HIGHLANDS RANCH, Colo. — The woman who arrested for boobytrapping her home in Highlands Ranch last week is a follower of far-right QAnon conspiracy theories and who has said the Illuminati is out to get her.
The boobytrapped house in the suburbs of Douglas County injured a door-to-door salesman this month and made headlines across Colorado.
The couple who lives there was arrested, and it turns out that one of them, Tracy Jo Remington, is pretty well-known conspiracy theorist.
“It’s not fun to have the Illuminati come after you. It’s not fun to have these people. They’re real. They’re evil. They’re satanic,” she said in a video posted to her now-defunct Twitter account.
Investigators believe she and her partner had the entrances to their home in Highlands Ranch rigged up with tripwires, shotguns, blanks, and pepper spray.
The victim of the trap, a 25-year-old salesman, told deputies when he was walking to the front door, he hit a wire near his feet which caused something to make a loud boom noise. He did not see where the noise came from, the arrest documents said.
The victim said he had pain in his ear and that his vision was affected. He told deputies that he believed the wire was suspended over one of the steps that led to the front door.
In the arrest affidavit for one of the suspects, it says that the victim’s co-worker heard the boom noise and ran to see what happened. They believed that the victim might have been shot, and checked his body to verify that he was not.
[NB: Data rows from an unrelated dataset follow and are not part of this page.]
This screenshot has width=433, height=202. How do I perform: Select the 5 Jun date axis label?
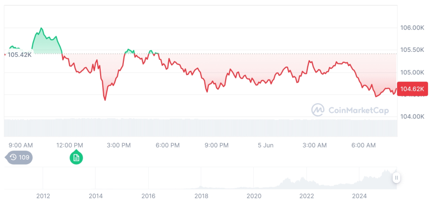pos(265,145)
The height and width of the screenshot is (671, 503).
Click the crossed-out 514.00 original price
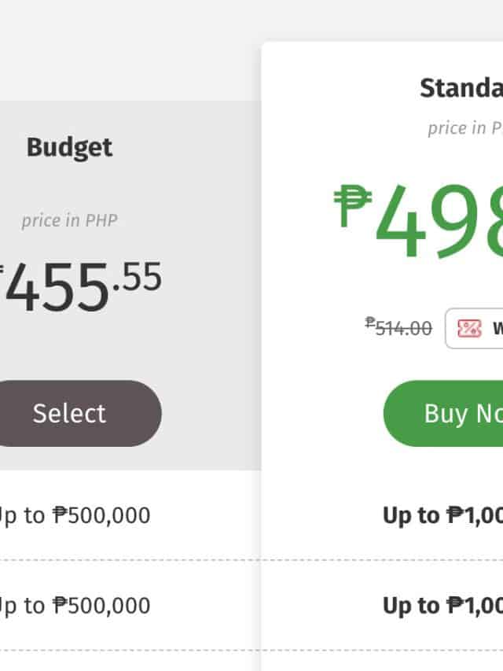pyautogui.click(x=402, y=328)
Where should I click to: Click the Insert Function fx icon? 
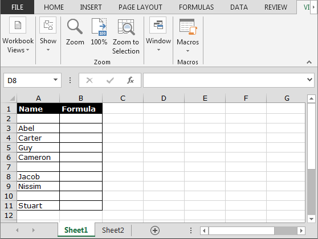click(131, 80)
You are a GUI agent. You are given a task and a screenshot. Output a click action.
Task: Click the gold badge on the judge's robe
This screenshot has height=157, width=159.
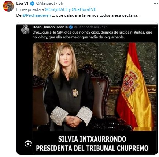[75, 93]
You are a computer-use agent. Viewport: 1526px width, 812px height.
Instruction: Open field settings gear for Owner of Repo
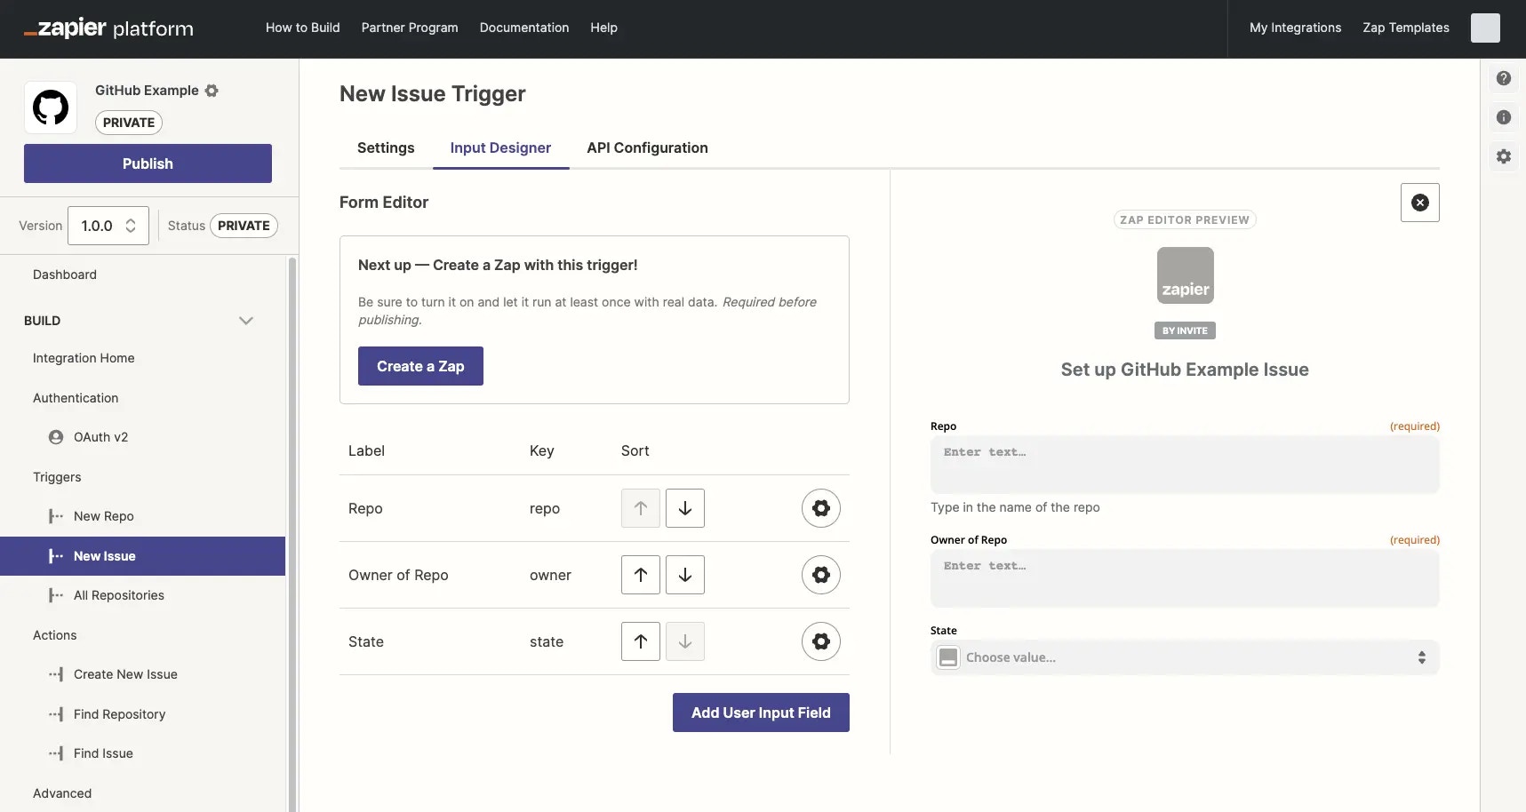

At that time a man opened the garage door and told the victim and his co-worker “no trespassing.”
Investigators believe the device that made the loud boom noise was a 12-gauge shotgun round without the projectiles, the affidavit said.
They found another device in the backyard that was rigged with what appeared to be pepper spray.
Remington and her partner were arrested on suspicion of felony assault, menacing and perhaps most appropriately, conspiracy.
Remington has promoted QAnon conspiracy theories embraced by former President Donald Trump and some of his followers.
She reached a certain level of fame online in the conspiracy community through a years-long string of conspiracy posts well-documented on her social media pages, amassing nearly 14,000 followers on an archived version of her Twitter account.
She’s even worked with other well-known QAnon promoters like Timothy Charles Holmseth, who claims he works for the fictitious Pentagon Pedophile Task Force.
Remington claimed the Clinton Foundation “is the largest child sex trafficking operation in the entire world,” in the same video where she alleged the Illuminati had been following her, forcing her to move to Hawaii.
Remington has claimed for years that her ex-husband, Gregory Remington, was the Clinton Foundation’s child pornographer.
“I am just telling my story here about my ex-husband, who was Clinton Foundation network’s child pornographer…The Clinton Foundation network is going to be outed and I’m praying to God that McMinnville, Oregon, the cops, the sheriff’s, all of them that are involved will go down because I know who you are,” she said.
She said Remington had worked with George Soros, Sony Capitol Records and Sirius XM. She nicknamed him “The Baby King.”
Remington has linked various celebrities and corporations to pedophilia, and claimed McDonalds and other food chains like Voodoo Doughnuts engage in child trafficking and cannibalism.
“McDonalds is connected to the Clintons, they chop up the bodies and put them into the sausage and hamburgers. People are being cannibalized,” she said in another Twitter video, defending the claim with, “Look it up!”
In these unhinged videos, she’s implicated the police department in McMinnville, Oregon, as being part of the same “pedophile ring” as her ex-husband and these various chains.
Remington is due back in court next month.
Her supporters are raising money online, describing her arrest as a civil rights violation. So far, they’ve raised $3,600 of their $60,000 goal.